(Beginning of PROVIDED RECORDS)

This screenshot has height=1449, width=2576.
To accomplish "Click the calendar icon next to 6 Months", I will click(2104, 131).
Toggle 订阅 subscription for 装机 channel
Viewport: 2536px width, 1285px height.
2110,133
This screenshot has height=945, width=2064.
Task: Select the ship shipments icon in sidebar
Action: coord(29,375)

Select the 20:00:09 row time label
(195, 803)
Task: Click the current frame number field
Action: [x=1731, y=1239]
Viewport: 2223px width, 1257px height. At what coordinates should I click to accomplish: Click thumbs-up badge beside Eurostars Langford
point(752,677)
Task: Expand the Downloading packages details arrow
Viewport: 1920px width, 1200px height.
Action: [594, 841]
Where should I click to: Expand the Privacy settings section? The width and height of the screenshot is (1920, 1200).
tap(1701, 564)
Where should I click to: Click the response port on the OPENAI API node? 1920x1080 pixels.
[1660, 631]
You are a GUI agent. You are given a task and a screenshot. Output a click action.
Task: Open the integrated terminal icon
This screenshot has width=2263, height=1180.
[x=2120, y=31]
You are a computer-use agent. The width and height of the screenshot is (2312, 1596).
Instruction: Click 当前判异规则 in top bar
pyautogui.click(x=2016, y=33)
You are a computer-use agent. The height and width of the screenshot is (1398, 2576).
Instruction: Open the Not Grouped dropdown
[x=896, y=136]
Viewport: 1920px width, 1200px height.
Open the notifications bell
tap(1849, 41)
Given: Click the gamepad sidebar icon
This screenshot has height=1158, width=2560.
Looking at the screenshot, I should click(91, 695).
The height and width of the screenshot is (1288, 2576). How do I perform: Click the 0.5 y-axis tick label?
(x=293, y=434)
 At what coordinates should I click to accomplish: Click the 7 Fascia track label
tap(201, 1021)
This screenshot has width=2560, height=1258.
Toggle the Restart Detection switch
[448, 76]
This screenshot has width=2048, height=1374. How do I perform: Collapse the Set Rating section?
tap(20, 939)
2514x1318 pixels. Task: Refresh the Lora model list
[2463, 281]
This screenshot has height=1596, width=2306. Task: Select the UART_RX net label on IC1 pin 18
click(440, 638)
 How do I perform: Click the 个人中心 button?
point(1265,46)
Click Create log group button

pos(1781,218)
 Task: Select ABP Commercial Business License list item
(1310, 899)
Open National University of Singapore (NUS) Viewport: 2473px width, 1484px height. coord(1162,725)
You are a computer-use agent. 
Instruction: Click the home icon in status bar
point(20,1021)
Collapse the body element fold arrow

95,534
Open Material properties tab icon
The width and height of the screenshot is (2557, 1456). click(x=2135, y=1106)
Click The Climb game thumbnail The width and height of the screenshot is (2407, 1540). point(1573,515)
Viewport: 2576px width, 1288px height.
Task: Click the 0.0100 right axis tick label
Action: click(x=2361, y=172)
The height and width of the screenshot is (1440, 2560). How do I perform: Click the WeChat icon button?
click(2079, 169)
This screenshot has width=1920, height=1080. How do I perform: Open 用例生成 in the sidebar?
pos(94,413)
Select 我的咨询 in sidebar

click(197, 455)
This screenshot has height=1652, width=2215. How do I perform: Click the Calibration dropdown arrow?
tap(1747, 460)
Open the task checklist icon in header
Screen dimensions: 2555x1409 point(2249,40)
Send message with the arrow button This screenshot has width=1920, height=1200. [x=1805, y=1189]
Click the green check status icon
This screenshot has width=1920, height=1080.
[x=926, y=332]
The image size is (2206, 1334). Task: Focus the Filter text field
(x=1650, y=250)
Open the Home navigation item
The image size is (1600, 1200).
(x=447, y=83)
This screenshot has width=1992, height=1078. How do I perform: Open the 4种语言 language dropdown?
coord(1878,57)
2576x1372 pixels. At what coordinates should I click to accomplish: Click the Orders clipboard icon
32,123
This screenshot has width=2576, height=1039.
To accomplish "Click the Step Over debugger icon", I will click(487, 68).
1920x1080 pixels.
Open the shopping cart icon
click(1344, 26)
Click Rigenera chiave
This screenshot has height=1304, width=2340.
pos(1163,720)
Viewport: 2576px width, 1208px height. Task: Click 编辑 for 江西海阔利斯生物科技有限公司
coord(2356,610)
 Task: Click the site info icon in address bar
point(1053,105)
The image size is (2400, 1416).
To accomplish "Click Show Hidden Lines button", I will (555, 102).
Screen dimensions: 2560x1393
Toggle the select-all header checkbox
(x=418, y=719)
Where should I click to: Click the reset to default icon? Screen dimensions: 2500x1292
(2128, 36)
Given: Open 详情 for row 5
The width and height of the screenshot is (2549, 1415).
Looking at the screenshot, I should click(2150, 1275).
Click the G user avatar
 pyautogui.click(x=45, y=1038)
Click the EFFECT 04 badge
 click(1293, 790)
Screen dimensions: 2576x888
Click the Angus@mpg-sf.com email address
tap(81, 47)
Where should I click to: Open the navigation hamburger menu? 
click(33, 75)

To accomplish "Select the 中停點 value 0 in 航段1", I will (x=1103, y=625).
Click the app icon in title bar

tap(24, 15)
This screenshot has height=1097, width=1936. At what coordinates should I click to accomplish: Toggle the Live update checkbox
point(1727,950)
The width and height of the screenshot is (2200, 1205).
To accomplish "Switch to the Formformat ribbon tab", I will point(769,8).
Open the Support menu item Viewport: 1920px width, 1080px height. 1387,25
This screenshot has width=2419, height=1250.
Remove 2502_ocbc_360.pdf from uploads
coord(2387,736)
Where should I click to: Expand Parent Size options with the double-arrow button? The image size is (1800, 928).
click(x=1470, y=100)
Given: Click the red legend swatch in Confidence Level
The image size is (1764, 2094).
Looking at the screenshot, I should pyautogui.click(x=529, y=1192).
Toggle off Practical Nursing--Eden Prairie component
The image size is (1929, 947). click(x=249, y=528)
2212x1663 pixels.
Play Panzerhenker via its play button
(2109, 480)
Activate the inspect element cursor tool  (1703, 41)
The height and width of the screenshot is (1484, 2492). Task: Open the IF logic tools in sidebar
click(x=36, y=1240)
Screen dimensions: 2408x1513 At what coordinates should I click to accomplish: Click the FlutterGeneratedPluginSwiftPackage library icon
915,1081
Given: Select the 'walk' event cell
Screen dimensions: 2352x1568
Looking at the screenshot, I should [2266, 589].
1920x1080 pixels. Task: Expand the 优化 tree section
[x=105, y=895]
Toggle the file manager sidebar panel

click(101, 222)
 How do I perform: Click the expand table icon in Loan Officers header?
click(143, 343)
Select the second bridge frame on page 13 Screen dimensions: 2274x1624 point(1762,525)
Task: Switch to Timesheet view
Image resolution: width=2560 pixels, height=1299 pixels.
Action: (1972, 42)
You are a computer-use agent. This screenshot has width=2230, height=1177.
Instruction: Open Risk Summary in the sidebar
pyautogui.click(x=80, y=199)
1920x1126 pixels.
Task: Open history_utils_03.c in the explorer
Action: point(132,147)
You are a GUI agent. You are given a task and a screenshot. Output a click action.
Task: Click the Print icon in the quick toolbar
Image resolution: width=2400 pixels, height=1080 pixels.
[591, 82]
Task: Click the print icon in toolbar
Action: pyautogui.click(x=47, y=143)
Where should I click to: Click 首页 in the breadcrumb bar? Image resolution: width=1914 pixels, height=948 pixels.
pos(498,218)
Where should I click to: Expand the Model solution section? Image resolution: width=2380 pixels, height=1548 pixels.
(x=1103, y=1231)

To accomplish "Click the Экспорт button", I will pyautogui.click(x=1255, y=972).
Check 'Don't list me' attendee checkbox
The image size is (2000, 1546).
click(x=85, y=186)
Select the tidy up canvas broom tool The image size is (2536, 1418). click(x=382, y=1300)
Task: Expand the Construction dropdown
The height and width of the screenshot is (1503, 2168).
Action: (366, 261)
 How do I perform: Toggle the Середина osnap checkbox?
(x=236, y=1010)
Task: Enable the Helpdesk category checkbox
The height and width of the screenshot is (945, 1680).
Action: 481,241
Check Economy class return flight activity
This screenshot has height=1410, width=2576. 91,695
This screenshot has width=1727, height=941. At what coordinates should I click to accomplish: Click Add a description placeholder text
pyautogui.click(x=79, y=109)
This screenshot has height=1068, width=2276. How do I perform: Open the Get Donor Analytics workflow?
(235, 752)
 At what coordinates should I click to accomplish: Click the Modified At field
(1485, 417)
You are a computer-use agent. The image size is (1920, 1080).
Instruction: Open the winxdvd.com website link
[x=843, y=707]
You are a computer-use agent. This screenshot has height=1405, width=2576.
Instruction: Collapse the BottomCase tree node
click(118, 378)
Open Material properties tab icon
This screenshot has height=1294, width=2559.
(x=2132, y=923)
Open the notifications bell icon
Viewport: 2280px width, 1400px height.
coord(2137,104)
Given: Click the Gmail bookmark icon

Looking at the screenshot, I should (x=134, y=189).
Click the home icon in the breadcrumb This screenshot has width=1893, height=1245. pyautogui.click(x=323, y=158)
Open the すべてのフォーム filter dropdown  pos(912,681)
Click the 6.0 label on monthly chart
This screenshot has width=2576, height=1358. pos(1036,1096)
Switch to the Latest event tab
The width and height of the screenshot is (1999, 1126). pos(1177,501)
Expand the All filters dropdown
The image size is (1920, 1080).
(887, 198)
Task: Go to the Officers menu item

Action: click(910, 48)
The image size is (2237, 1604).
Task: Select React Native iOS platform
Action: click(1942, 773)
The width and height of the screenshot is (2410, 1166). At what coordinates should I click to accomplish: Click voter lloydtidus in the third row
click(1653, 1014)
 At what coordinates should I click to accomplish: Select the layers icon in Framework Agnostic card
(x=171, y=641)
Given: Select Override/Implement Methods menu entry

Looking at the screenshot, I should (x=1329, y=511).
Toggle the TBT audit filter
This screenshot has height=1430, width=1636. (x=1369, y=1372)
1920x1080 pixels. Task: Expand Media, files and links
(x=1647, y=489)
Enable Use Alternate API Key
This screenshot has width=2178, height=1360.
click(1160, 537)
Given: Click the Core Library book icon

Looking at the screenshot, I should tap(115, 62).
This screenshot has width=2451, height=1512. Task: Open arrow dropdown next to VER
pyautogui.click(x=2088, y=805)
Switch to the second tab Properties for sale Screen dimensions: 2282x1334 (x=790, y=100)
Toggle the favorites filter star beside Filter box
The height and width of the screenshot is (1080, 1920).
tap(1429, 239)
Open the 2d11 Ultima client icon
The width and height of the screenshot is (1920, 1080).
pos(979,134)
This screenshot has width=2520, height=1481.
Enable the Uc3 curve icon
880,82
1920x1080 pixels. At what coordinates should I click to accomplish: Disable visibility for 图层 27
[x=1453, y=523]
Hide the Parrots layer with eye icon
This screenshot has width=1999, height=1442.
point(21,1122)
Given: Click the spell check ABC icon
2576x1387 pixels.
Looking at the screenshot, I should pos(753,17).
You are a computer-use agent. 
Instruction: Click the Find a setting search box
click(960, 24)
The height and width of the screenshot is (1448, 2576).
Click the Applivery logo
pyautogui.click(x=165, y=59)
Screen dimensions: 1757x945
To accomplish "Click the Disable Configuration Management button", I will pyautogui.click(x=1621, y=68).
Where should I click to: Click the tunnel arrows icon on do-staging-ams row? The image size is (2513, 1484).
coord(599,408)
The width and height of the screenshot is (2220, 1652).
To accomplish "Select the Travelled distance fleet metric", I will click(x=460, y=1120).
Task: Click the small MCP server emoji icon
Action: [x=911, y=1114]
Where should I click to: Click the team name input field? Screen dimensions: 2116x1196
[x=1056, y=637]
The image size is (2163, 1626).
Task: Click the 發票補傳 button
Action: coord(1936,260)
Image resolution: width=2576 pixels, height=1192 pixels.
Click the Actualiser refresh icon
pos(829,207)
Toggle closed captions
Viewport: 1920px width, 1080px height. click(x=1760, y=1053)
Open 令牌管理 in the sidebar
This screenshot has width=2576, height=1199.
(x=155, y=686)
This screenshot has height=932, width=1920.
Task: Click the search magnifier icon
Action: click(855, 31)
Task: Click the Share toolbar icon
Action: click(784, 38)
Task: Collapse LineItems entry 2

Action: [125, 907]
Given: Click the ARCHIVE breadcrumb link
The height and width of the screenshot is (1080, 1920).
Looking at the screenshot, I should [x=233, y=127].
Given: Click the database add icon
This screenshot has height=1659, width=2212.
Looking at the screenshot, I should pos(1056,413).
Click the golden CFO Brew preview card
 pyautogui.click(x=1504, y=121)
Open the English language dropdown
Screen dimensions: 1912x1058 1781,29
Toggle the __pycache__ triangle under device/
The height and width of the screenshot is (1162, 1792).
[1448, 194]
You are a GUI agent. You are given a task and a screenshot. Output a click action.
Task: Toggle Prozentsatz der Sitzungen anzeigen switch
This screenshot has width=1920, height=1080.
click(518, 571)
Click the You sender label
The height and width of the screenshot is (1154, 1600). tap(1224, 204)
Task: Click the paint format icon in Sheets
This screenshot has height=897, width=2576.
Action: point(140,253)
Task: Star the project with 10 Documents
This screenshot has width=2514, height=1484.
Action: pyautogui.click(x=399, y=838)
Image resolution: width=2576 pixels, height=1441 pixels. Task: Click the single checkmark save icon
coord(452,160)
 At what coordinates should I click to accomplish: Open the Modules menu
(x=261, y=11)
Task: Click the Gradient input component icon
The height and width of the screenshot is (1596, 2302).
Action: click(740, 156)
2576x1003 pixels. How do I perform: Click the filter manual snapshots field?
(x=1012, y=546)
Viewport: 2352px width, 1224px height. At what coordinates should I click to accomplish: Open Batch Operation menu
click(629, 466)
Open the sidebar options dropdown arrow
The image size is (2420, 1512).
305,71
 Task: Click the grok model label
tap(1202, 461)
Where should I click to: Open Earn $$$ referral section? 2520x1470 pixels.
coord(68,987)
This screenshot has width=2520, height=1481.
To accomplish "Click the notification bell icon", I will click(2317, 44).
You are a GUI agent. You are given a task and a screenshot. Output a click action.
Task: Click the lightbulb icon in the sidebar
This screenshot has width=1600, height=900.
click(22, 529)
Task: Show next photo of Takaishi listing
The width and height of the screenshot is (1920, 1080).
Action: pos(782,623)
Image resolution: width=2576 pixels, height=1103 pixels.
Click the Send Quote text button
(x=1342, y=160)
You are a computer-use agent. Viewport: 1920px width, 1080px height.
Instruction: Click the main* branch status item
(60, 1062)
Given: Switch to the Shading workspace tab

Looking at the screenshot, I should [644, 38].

(End of PROVIDED RECORDS)

PROBLEM TO SOLVE
Taking the listing above as the source, transcribe only the lines starting at the line with "The image size is (2400, 1416)." and going through the line with "Activate the inspect", unaltered and with both ends included.

COMPLETED EXERCISE
The image size is (2400, 1416).
To accomplish "Click Show Hidden Lines button", I will (555, 102).
Screen dimensions: 2560x1393
Toggle the select-all header checkbox
(x=418, y=719)
Where should I click to: Click the reset to default icon? Screen dimensions: 2500x1292
(2128, 36)
Given: Open 详情 for row 5
The width and height of the screenshot is (2549, 1415).
Looking at the screenshot, I should click(2150, 1275).
Click the G user avatar
 pyautogui.click(x=45, y=1038)
Click the EFFECT 04 badge
 click(1293, 790)
Screen dimensions: 2576x888
Click the Angus@mpg-sf.com email address
tap(81, 47)
Where should I click to: Open the navigation hamburger menu? 
click(33, 75)

To accomplish "Select the 中停點 value 0 in 航段1", I will (x=1103, y=625).
Click the app icon in title bar

tap(24, 15)
This screenshot has height=1097, width=1936. At what coordinates should I click to accomplish: Toggle the Live update checkbox
point(1727,950)
The width and height of the screenshot is (2200, 1205).
To accomplish "Switch to the Formformat ribbon tab", I will point(769,8).
Open the Support menu item Viewport: 1920px width, 1080px height. 1387,25
This screenshot has width=2419, height=1250.
Remove 2502_ocbc_360.pdf from uploads
coord(2387,736)
Where should I click to: Expand Parent Size options with the double-arrow button? The image size is (1800, 928).
click(x=1470, y=100)
Given: Click the red legend swatch in Confidence Level
The image size is (1764, 2094).
Looking at the screenshot, I should pyautogui.click(x=529, y=1192).
Toggle off Practical Nursing--Eden Prairie component
The image size is (1929, 947). click(x=249, y=528)
2212x1663 pixels.
Play Panzerhenker via its play button
(2109, 480)
Activate the inspect element cursor tool  (1703, 41)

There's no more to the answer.